As intervenções planeadas em Sofala foram apresentadas nesta semana durante reuniões com autoridades de nível distrital representam 3,1 milhões de dólares (2,6 milhões de euros) no âmbito do Programa de Recuperação de Moçambique (MRF), com implementação do PNUD e apoio financeiro da União Europeia, Canadá, China, Finlândia, Índia, Noruega e Holanda.
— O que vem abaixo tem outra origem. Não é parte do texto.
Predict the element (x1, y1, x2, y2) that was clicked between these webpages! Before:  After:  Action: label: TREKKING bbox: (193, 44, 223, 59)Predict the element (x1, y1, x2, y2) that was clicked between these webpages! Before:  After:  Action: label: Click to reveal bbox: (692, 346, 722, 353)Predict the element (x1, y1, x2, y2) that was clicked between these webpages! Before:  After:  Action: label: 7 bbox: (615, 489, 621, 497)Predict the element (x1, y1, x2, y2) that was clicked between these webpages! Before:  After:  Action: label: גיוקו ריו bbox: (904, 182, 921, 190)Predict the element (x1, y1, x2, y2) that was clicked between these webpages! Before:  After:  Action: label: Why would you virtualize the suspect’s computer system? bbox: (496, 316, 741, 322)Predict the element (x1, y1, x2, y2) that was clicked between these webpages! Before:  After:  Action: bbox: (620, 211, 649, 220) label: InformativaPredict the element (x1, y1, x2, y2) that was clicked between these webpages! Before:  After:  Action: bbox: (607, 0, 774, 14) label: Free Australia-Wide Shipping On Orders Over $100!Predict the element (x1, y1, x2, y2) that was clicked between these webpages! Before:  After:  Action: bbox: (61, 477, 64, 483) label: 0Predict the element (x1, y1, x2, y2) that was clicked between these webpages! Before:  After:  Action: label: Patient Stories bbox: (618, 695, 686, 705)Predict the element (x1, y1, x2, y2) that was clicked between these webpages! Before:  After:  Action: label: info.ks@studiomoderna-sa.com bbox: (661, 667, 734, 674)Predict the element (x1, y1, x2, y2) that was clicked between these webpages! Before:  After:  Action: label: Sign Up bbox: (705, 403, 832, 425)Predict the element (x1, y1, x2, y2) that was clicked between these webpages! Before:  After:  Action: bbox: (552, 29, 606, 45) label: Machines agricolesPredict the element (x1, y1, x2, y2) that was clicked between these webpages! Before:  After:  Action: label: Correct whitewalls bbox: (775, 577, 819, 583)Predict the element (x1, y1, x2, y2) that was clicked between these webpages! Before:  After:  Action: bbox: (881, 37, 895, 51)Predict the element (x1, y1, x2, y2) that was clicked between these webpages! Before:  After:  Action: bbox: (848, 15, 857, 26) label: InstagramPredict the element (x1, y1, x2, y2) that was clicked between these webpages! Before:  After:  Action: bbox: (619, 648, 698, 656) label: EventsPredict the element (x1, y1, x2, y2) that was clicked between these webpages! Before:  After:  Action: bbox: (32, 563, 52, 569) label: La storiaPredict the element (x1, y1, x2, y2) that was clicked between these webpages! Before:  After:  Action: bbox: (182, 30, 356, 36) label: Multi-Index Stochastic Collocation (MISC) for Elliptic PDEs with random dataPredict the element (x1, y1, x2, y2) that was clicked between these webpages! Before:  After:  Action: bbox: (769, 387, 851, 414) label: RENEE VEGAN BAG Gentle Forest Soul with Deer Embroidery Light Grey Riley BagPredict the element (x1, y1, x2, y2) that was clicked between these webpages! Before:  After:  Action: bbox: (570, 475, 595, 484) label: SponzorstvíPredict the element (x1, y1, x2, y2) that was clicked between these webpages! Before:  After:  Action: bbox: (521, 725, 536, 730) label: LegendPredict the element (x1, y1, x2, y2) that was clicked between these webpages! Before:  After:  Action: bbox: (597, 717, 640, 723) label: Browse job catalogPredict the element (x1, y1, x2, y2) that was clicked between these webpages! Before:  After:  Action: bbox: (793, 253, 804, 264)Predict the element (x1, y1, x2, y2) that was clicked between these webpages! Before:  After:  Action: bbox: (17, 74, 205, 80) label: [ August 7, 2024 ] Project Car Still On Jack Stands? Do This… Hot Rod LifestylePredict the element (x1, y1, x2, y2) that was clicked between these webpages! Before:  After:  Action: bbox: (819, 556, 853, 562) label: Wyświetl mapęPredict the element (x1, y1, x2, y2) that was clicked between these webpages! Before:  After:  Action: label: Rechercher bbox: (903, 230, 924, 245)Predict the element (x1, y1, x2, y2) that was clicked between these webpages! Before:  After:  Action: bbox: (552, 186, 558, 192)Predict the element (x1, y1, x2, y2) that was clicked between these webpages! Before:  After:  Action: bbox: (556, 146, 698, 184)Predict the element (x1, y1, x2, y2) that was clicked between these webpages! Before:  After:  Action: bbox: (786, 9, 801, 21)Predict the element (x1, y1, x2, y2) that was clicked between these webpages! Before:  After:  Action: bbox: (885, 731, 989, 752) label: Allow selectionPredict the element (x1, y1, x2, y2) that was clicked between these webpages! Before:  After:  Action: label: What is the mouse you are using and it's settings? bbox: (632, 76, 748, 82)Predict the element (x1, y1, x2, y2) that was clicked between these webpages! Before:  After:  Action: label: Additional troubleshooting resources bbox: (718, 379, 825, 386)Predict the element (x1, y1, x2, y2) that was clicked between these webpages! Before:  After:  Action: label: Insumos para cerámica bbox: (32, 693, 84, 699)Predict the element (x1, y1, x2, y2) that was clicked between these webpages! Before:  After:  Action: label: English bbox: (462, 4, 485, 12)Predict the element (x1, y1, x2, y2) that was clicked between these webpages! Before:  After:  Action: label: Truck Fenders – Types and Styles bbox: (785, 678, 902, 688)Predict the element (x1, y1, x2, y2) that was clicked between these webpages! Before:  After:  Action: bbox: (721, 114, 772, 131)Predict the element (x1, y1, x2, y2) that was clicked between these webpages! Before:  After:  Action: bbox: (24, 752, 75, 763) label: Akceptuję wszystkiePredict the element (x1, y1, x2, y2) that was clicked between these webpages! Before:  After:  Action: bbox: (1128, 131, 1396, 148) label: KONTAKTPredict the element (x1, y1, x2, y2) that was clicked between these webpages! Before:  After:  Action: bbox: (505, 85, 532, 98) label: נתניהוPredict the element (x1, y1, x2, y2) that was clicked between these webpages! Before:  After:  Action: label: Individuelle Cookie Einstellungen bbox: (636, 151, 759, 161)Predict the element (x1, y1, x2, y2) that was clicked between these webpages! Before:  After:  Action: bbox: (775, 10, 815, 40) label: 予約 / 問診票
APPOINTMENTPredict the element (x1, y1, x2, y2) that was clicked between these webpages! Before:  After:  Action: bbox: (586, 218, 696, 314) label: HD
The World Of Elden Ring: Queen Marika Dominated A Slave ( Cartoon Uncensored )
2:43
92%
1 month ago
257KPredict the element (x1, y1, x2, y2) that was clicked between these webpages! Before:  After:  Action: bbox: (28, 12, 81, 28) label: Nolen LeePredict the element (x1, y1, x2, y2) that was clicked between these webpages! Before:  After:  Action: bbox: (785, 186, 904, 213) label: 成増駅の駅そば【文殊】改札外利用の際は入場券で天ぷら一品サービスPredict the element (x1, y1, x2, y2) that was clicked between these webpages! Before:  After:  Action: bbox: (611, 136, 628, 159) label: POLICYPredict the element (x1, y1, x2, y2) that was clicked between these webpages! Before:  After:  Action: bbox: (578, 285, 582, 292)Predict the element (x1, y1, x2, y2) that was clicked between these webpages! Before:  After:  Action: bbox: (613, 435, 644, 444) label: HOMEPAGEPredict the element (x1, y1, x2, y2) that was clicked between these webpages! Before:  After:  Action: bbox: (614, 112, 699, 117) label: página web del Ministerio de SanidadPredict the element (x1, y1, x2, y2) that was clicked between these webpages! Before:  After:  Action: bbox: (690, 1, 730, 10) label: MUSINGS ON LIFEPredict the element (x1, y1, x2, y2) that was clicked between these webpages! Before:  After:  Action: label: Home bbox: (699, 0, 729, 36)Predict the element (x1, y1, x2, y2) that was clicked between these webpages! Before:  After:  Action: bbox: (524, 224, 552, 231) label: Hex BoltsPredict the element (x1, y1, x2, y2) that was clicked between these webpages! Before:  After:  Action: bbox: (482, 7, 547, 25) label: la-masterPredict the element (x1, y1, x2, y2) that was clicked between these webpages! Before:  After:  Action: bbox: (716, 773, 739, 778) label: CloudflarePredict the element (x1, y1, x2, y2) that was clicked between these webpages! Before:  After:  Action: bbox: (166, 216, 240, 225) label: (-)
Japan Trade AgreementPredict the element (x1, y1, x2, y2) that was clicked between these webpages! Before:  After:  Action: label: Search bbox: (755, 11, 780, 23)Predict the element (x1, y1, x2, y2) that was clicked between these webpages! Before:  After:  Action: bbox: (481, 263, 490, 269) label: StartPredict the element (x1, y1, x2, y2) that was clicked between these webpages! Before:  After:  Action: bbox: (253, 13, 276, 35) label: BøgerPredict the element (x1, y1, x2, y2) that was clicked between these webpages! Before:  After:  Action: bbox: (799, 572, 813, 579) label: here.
“O mecanismo de recuperação terá intervenções em Moçambique durante cinco anos e as atividades apresentadas nas reuniões desta semana arrancam no terreno ainda este ano, com o objetivo de acelerar a recuperação resiliente das famílias mais afetadas", referiu Ghulam Sherani, coordenador do Mecanismo de Recuperação no PNUD em Moçambique, citado em comunicado.

Os beneficiários são "deslocados em locais de reassentamento ou em comunidades anfitriãs identificados com o apoio das autoridades locais".

"Muitos desses grupos vivem numa situação vulnerável", agravada com "os impactos da crise provocada pela Covid-19”, acrescentou.

Na prática, o programa assenta em apoio às pessoas mais afetadas por mudanças a longo prazo, pelo que algumas das atividades a implementar consistem "na formação de grupos de poupança e microcrédito, fornecimento de 'kits' de arranque para novas pequenas empresas e formação".

Haverá também atividades de mão-de-obra intensiva para reabilitação de infraestruturas sociais "com a participação ativa das comunidades, para que estejam melhor preparados para eventuais futuros desastres".

Sherani destacou que dois outros componentes do Mecanismo de Recuperação de Moçambique se referem à construção e reabilitação de casas comunitárias e edifícios públicos (Pilar 2 do programa) e o fortalecimento institucional do gabinete de reconstrução (Pilar3).

“As atividades sob esses pilares estão a ser desenvolvidas e implementadas em paralelo: 471 casas serão construídas em 2020" com materiais tradicionais e "outras 600 serão reabilitadas, este ano, em Sofala".

Na província de Cabo Delgado, região mais afetada pelo ciclone Kenneth, o PNUD iniciou intervenções em julho com o objetivo de recuperar os meios de subsistência e a economia de 15.640 famílias afetadas que vivem em locais de reassentamento ou com comunidades anfitriãs.

O período chuvoso de 2018/2019 foi dos mais severos de que há memória em Moçambique: 714 pessoas morreram, incluindo 648 vítimas de dois ciclones (Idai e Kenneth) que se abateram sobre Moçambique.

O ciclone Idai atingiu o cento de Moçambique em março, provocou 603 mortos e a cidade da Beira, uma das principais do país, foi severamente afetada.

O ciclone Kenneth, que se abateu sobre o norte do país em abril, matou 45 pessoas.